Analyst: If guilty, US swimmers' crimes could merit prison time

Posted at 5:04 PM, Aug 18, 2016
and last updated 2016-08-18 22:44:19-04

DENVER -- It may be a minor crime, but U.S. swimmers on the Olympic team have officially been indicted with filing false reports to authorities, including Ryan Lochte. 

The crime could land them in Brazilian prison cells for up to six months, according to Denver7 Legal Analyst Dan Recht

"It clearly is a crime, but a minor crime," Recht said. 

But many have questions about the implications for the gold medalists, especially after authorities in Brazil filed indictments against Lochte and James Feigen. Both are part of a four-swimmer group from the U.S. men's team that claimed they were robbed at gunpoint by police.

On Thursday, Brazilian authorities said the allegations were unfounded, unveiling a video of Lochte and others tangling with a security guard after beating on a convenience store's bathroom door.

Recht said it's unlikely that Lochte will be extradited to Brazil, noting the swimmer had already made his way out of the country before police halted travel for the four swimmers.

"If it's true that Lochte made up the robbery, it's a huge blemish on the United States, because the allegations go right to the heart of the stereotype in Brazil, and I can imagine Brazilians are upset about this," Recht said, explaining why Brazilian authorities are taking the case so seriously. 

Recht said the gold medalist never made claims to police, according to Lochte's legal team. Recht added the legal team explained that Lochte told his mother about the incident, prompting her to call Brazilian authorities. 

That call could possibly land his compatriots behind bars.

Recht said that's not an uncommon thing, noting he has clients across the globe trapped in other nations, including in Indonesia.
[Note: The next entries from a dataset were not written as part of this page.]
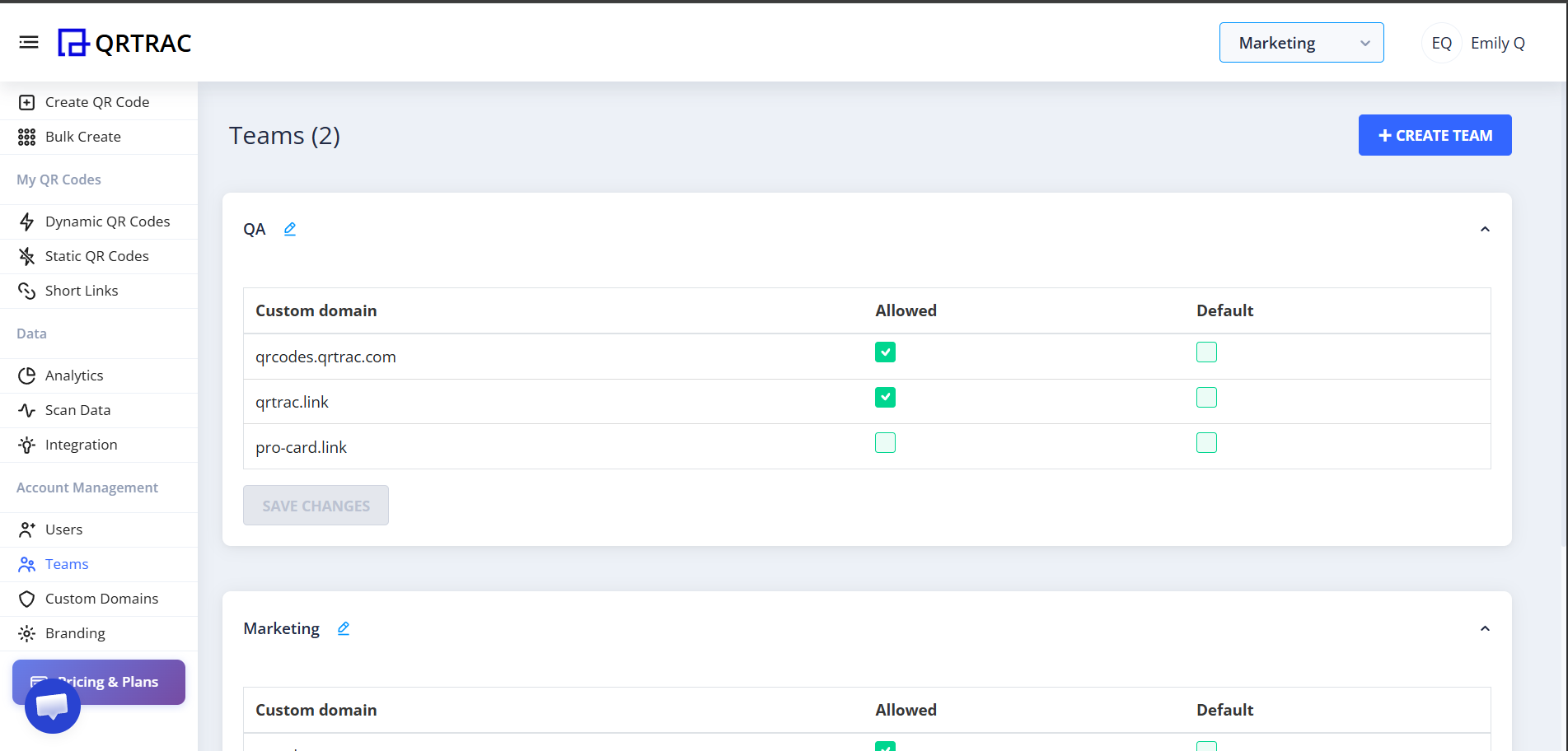Screen dimensions: 1568x751
Task: Click the EQ user avatar
Action: pos(1441,43)
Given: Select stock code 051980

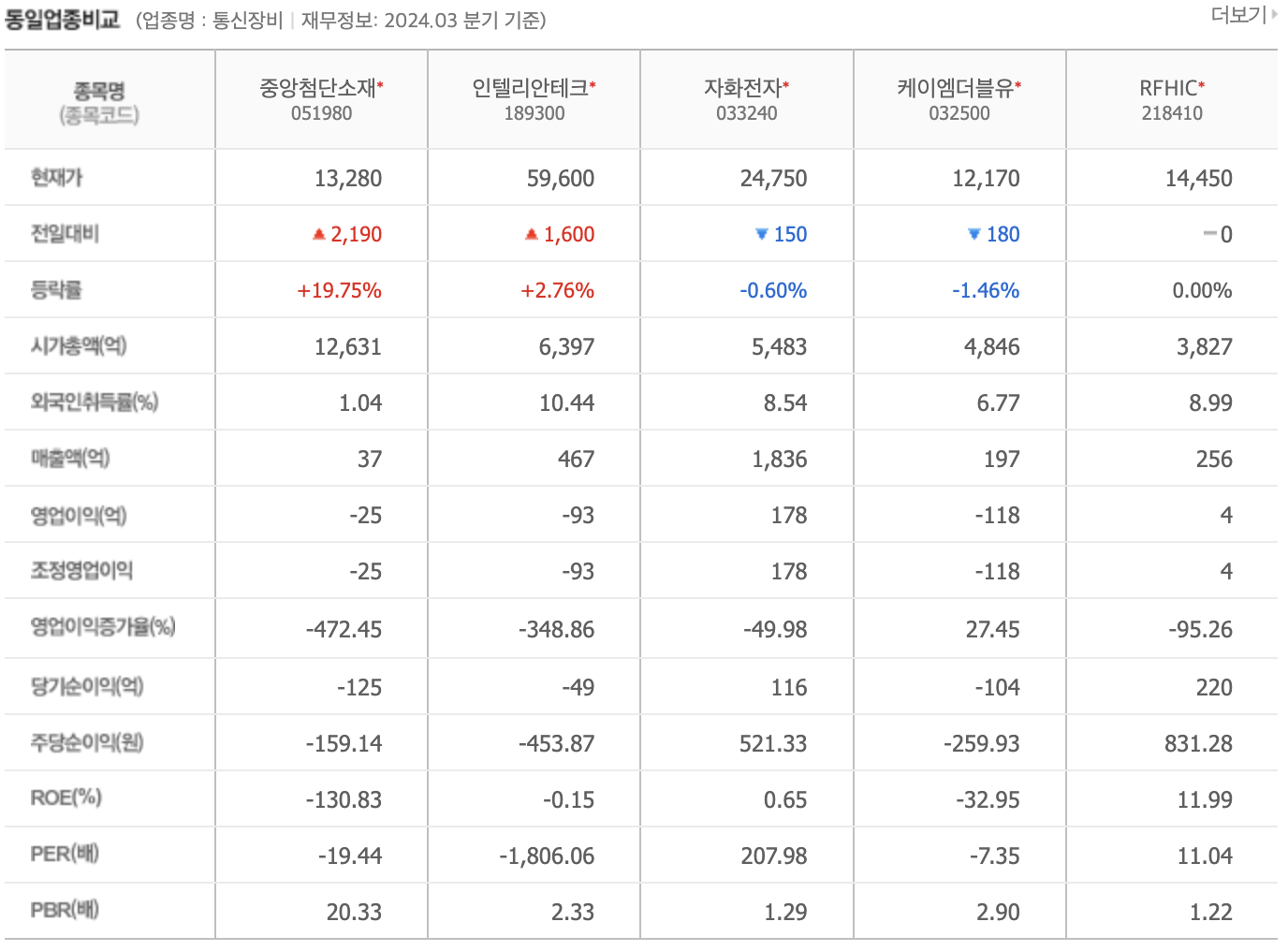Looking at the screenshot, I should (322, 112).
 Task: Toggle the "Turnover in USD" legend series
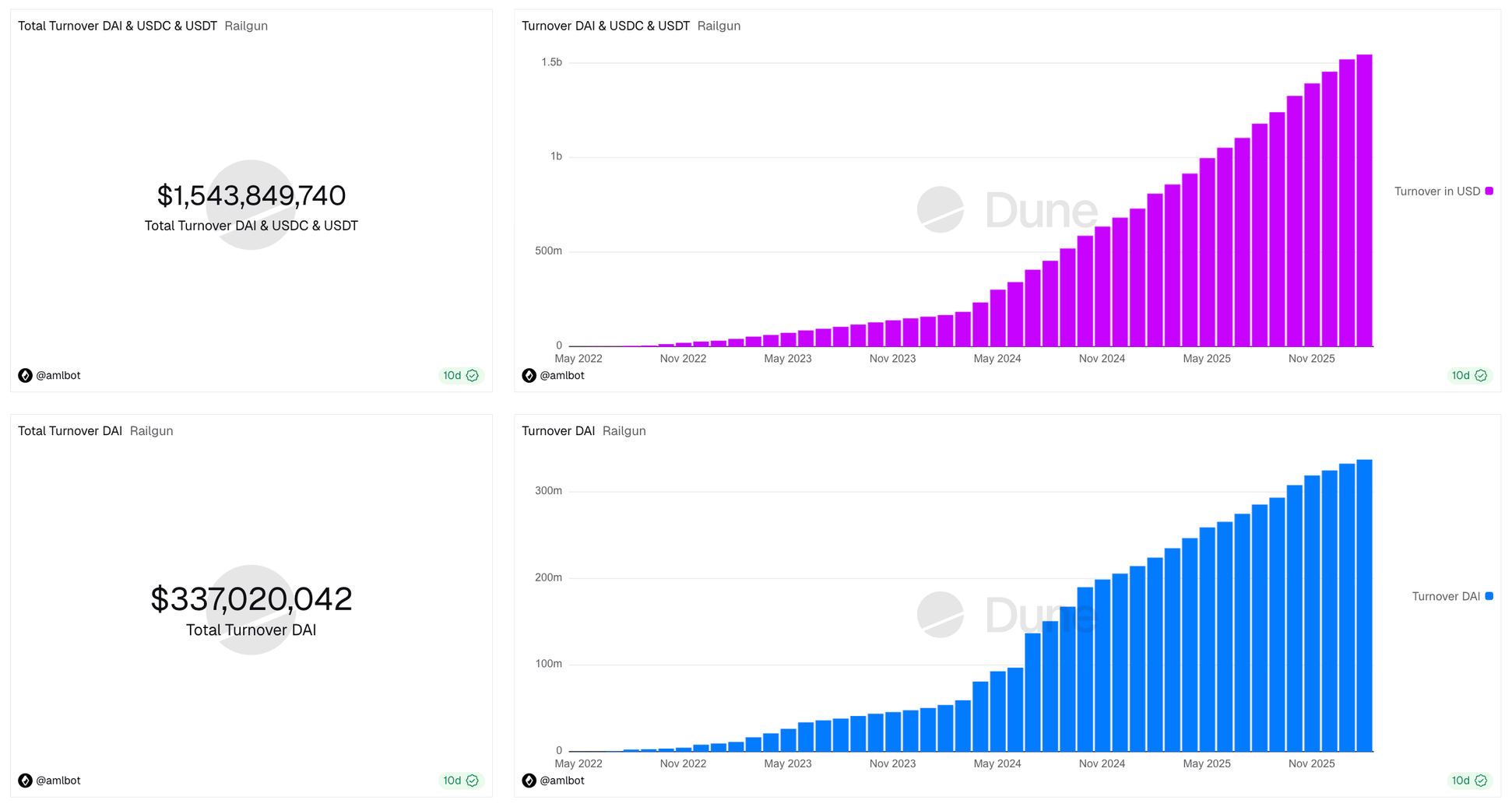point(1436,191)
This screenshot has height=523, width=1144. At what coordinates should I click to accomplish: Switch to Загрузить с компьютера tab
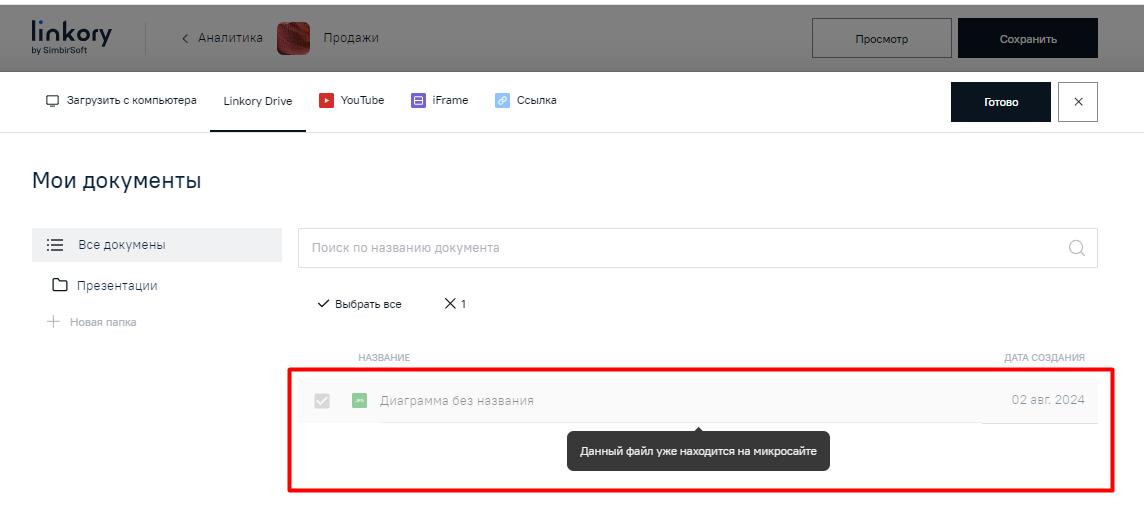coord(121,101)
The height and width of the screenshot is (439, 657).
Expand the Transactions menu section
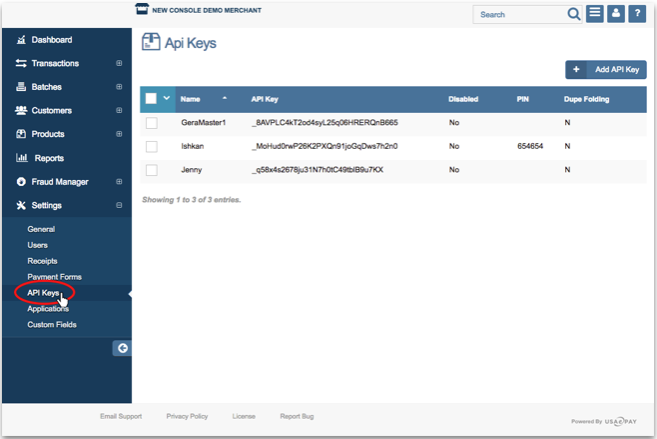point(119,64)
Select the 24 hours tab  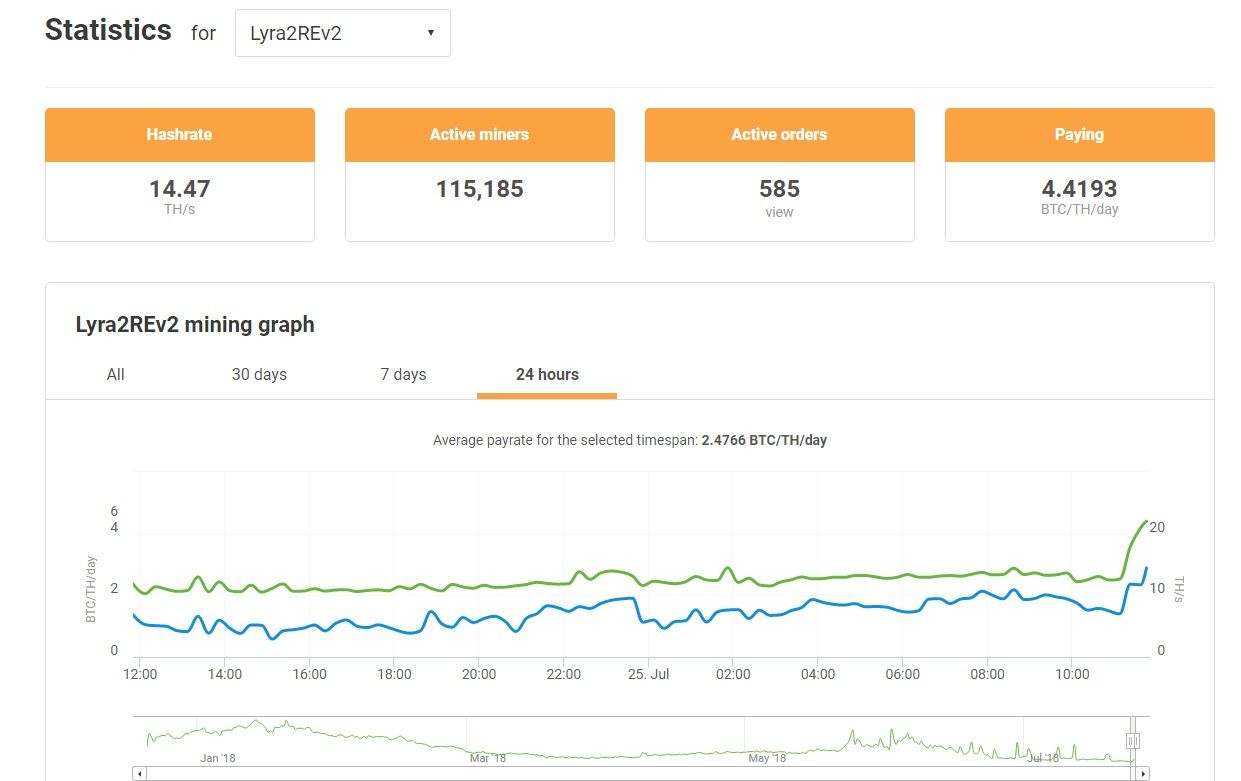pos(547,374)

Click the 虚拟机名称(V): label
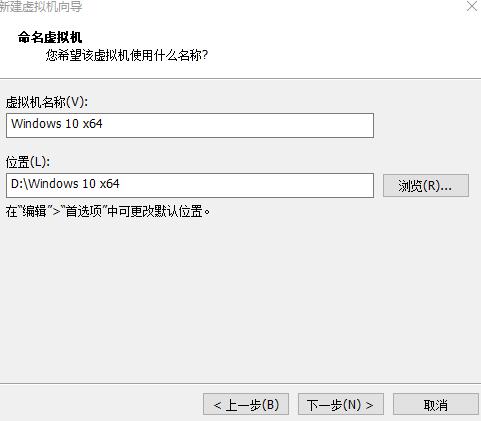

If they don't carefully move forward, Recht said they could spend much more time than desired in the South American nation.

"The swimmers that are there could easily spend time in jail if convicted of this," Recht said. "Brazil is holding them, and I don't think they're going to be home any time soon." 

They will reportedly find some help in the United States Department of State, but the extent of their help is limited. 

"The U.S. State Department will try to help them, I would guess, but they have only so much authority, so with some regularity, American citizens are held in other countries without the ability to leave." 

Luckily for the Olympians, they will likely not be stripped of medals. Recht said the only body that can disqualify athletes is the Olympic Committee, and there isn't much precedence for disqualification for actions outside of the games. 

Unfortunately for Lochte, Recht said, "We can safely predict [he] won't be vacationing in Brazil any time soon." 

He also won't be seeing his teammates in the United States soon, either.